» Records:

------------------------------------------------------------------------

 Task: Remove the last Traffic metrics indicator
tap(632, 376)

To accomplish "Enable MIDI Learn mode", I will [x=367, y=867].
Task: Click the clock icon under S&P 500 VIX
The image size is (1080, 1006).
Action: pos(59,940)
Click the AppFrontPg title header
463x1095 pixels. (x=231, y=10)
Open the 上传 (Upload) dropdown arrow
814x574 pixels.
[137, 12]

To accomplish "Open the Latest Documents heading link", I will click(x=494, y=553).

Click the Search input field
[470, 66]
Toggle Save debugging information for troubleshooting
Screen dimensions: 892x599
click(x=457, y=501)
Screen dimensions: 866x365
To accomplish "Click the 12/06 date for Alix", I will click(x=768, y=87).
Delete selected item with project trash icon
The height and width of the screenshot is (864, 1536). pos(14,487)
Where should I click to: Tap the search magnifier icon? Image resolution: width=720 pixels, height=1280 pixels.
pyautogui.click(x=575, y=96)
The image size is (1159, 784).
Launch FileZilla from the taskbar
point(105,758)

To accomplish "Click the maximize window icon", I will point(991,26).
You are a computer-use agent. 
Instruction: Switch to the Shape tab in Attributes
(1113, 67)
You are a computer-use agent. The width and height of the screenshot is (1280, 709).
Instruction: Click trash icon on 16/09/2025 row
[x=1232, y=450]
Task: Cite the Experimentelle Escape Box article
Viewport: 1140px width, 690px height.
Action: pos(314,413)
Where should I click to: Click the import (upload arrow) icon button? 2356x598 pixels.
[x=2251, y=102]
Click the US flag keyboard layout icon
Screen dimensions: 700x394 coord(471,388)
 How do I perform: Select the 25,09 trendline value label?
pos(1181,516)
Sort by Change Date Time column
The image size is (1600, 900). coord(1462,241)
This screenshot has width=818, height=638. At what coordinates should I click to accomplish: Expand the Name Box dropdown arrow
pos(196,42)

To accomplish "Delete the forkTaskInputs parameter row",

------------------------------------------------------------------------

» What the task requires:
Find every line in the rows above that contains the word "will" and copy each of those lines. Case counts, so only lines with that exact capitalization match.

» Answer to this problem:
To accomplish "Enable MIDI Learn mode", I will [x=367, y=867].
To accomplish "Open the Latest Documents heading link", I will click(x=494, y=553).
To accomplish "Click the 12/06 date for Alix", I will click(x=768, y=87).
To accomplish "Click the maximize window icon", I will point(991,26).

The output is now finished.